VACAVILLE, Nov. 10 — Eleven years after the shocking Tate-LaBianca killings, an aging but spirited Charles Manson — imprisoned for masterminding the mass murders — dreams of climbing trees, smoking marijuana and wandering the desert “where no one can touch me.”

The California Medical Facility’s most notorious inmate — turned down for the third straight time in his flamboyant plea for parole — holds little hope of ever realizing his wish.

The former leader of the bloody sex and drug cult known as the Manson “family” — who turns 46 Tuesday — said he was too old to follow the directives of the parole board that he train for a trade as part of his rehabilitation.

“I’ll stay here forever, instead,” he said after a panel of the Board of Prison Terms rejected his automatic appeal for a release date.

“I’m too old. I can’t do too much. I like to sit around, smoke grass, read the Bible now and then.”

In an interview, the mercurial Manson, his eyes gleaming, his fingers twisting his scraggly graying beard, said his only hope was that those who are to decide whether he is ready to return to society “will finally get a flicker of light in their minds and understand what I’m saying.”

“I don’t think this group did,” he said quietly of the panel, which unimpressed with his two-hour rambling discourse on political corruption and death, found there would be “unreasonable danger to society” if he were freed.

Suddenly grabbing this reporter’s arm and pressing his mouth close to her ear, he whispered, “Do you know of a way out of here? If you get me out, we can go to the desert, and I’ll show you things that’ll blow your mind.”

Then, abruptly letting go and beginning a lively jig, waving his arms wildly above his head and spinning on his toes, he shouted, “Out there I can move … just like this.”

An illegitimate son of a 16-year-old prostitute, Manson said he has “done a lot of thinking and learned how not to lie” during the 30 or so years he has spent in correctional facilities, ever since he ran away from a foster home at age 8.

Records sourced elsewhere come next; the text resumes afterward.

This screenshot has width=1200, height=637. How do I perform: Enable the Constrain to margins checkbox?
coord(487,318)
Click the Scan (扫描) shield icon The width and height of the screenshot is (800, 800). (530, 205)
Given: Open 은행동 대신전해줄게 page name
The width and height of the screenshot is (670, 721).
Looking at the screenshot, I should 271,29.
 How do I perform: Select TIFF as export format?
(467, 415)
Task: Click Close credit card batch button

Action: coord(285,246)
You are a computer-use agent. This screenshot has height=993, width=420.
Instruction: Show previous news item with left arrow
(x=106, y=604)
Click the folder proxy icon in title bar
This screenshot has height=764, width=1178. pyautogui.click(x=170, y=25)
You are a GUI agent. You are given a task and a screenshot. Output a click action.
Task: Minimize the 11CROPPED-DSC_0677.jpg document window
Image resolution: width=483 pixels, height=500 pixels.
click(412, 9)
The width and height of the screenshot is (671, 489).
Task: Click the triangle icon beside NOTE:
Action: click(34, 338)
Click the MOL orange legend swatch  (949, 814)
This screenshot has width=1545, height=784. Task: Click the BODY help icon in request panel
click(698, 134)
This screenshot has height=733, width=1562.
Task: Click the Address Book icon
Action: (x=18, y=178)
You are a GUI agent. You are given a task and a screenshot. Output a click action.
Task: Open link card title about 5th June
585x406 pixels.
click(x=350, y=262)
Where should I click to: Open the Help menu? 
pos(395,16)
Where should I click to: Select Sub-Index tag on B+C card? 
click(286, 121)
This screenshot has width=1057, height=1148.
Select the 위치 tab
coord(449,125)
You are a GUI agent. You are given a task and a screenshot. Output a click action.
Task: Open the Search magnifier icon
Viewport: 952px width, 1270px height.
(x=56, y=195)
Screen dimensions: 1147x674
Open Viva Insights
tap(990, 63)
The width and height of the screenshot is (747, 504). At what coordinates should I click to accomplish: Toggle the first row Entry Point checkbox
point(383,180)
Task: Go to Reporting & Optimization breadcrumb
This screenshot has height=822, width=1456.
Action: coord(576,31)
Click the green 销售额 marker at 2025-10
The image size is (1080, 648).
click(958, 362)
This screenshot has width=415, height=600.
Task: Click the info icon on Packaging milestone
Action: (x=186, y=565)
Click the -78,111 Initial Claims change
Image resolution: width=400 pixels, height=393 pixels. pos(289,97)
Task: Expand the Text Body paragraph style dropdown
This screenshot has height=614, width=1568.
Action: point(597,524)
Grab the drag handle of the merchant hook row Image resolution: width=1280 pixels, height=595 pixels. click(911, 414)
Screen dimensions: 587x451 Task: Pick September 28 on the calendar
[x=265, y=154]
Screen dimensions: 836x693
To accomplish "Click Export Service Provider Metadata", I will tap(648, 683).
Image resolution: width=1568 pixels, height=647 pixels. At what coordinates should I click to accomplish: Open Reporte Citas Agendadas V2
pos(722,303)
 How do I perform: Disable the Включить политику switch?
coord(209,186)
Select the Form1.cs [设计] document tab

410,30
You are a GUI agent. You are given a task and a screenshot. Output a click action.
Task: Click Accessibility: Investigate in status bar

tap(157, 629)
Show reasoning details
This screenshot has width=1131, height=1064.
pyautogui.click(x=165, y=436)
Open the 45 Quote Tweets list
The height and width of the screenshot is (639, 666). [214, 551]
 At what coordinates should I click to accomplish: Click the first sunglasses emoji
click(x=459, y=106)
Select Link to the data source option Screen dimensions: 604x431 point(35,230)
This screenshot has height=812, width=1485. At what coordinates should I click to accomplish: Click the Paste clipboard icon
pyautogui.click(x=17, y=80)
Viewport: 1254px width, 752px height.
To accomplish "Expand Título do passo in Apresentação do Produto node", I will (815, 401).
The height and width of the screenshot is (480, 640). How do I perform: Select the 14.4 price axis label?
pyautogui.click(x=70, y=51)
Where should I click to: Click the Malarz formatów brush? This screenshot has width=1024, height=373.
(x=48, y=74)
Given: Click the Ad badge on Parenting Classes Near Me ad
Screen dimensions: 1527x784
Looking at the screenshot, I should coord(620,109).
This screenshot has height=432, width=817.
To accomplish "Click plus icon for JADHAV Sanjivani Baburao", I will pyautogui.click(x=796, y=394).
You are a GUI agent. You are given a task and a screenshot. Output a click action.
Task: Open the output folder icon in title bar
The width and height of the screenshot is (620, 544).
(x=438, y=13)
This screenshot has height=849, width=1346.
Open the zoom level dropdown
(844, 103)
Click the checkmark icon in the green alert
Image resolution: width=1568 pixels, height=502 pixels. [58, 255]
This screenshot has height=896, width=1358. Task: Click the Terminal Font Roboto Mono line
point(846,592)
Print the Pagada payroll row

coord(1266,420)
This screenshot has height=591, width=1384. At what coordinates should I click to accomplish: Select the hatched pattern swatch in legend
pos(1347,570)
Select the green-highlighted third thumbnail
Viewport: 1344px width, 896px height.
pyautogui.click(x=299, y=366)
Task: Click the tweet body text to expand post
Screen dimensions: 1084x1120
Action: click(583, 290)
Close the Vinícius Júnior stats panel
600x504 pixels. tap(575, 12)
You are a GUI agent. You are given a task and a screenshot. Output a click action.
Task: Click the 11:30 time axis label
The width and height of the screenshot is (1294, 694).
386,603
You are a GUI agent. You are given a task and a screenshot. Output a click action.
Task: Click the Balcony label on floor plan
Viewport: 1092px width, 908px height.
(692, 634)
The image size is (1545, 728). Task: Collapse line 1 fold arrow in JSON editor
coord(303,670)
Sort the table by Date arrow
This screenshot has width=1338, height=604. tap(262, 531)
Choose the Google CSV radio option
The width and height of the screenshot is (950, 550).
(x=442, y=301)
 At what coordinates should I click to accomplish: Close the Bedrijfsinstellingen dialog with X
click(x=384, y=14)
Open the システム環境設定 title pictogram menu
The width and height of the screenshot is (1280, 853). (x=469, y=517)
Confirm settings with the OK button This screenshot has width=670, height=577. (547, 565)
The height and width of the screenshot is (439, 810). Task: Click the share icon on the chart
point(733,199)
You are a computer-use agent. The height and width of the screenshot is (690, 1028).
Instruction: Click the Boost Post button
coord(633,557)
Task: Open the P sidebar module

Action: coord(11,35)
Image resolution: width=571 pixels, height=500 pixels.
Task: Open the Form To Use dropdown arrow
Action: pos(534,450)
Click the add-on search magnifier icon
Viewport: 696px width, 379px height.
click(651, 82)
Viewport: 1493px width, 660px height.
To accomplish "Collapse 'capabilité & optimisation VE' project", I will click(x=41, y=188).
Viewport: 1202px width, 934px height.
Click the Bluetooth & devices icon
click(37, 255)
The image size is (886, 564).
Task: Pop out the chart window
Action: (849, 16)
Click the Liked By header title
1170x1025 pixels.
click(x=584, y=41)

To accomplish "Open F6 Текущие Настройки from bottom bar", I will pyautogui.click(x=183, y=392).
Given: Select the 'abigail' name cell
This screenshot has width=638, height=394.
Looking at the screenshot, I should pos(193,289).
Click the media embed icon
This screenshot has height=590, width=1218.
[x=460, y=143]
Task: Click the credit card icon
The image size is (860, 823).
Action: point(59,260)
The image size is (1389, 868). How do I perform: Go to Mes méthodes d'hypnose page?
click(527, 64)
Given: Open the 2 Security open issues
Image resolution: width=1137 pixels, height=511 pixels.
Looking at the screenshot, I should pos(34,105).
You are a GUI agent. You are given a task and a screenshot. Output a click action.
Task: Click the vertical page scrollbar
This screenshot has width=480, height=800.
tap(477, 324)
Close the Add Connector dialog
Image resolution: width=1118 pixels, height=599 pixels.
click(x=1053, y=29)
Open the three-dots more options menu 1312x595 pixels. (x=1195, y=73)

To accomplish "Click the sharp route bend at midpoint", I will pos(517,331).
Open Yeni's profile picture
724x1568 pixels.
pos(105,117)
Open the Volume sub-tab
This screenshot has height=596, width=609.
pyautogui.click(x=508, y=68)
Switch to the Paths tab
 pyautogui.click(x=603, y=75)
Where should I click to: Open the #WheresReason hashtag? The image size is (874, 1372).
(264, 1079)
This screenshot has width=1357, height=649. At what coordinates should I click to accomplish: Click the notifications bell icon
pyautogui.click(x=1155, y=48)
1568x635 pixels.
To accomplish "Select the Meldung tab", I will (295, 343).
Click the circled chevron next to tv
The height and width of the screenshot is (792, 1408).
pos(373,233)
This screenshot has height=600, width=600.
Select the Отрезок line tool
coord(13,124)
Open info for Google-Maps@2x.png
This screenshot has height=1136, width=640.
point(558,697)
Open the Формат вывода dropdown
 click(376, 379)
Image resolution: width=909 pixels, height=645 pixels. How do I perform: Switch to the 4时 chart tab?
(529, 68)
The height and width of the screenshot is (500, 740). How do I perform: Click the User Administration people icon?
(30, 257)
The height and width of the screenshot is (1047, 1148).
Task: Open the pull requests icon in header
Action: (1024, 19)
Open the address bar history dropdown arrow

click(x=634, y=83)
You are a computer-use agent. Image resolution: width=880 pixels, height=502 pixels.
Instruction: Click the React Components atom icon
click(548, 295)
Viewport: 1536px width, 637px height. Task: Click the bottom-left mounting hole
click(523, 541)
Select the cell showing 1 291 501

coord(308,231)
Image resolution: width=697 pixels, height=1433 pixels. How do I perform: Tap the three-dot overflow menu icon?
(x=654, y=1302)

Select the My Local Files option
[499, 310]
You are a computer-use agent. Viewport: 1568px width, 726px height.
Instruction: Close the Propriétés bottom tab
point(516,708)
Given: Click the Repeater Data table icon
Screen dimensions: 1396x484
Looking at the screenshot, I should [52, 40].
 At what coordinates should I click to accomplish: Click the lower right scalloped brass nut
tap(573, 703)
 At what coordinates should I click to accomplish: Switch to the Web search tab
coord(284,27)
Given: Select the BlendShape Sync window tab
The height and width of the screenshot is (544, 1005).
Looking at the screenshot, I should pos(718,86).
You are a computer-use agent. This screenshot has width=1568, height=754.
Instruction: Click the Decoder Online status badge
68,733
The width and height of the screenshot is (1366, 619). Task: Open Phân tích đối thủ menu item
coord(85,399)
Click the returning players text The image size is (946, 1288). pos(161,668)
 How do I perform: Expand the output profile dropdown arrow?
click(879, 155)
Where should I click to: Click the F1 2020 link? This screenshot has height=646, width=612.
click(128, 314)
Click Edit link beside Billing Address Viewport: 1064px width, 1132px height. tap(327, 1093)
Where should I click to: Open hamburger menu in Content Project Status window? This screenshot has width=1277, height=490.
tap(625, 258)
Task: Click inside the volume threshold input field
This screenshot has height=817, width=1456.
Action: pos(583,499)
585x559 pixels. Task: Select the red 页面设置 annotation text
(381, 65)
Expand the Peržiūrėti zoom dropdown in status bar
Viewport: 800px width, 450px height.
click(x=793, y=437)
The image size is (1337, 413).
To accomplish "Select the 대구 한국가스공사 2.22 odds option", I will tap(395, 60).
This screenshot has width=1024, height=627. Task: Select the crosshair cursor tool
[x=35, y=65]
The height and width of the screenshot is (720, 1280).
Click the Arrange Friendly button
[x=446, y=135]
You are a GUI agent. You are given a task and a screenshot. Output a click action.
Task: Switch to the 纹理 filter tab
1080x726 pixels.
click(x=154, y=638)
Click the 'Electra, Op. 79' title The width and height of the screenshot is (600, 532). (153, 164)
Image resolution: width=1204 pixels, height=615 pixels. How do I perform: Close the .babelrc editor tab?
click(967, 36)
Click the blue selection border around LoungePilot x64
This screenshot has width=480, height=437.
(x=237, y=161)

“The difference between you and me,” he said, growing calm again, “is that you live out there, and I live in here, and I never grew up. I’m just a kid. That’s the reason I get along with children and animals. With human beings, I just don’t fit in.”

Winking, he added, “But I can get along with anybody if I have to.”

Winking, he added, “But I can get along with anybody if I have to.”

Charged with 25 violations of prison rules, including three attacks on guards, Manson has undergone a change in recent months.

For the first time since being sentenced to death in 1971, he has emerged from his life as a shunned loner in solitary confinement to work as a janitor in the prison’s Protestant chapel.

Looking closely at Manson, one can make out the swastika he carved in his forehead during his sensational trial. He was spared the gas chamber and his sentence was reduced to life in 1972, when the California Supreme Court overturned capital punishment.

“I take responsibility for my actions,” Manson said, his voice rising, his hands clenching into fists. “If I did those things, I’d have to pay.”

What he misses most about “those brief moments of my life that I spent outside” are “my friends, climbing trees and roaming the desert and my music.”

The 5-foot-2 Manson learned how to play the guitar from Alvin Karpis of the Ma Barker gang years ago at McNeil Island, Wash., penitentiary.

“I really miss my music, but I can’t really play here ’cause people complain about the noise. We don’t have big, private suites here, you know.”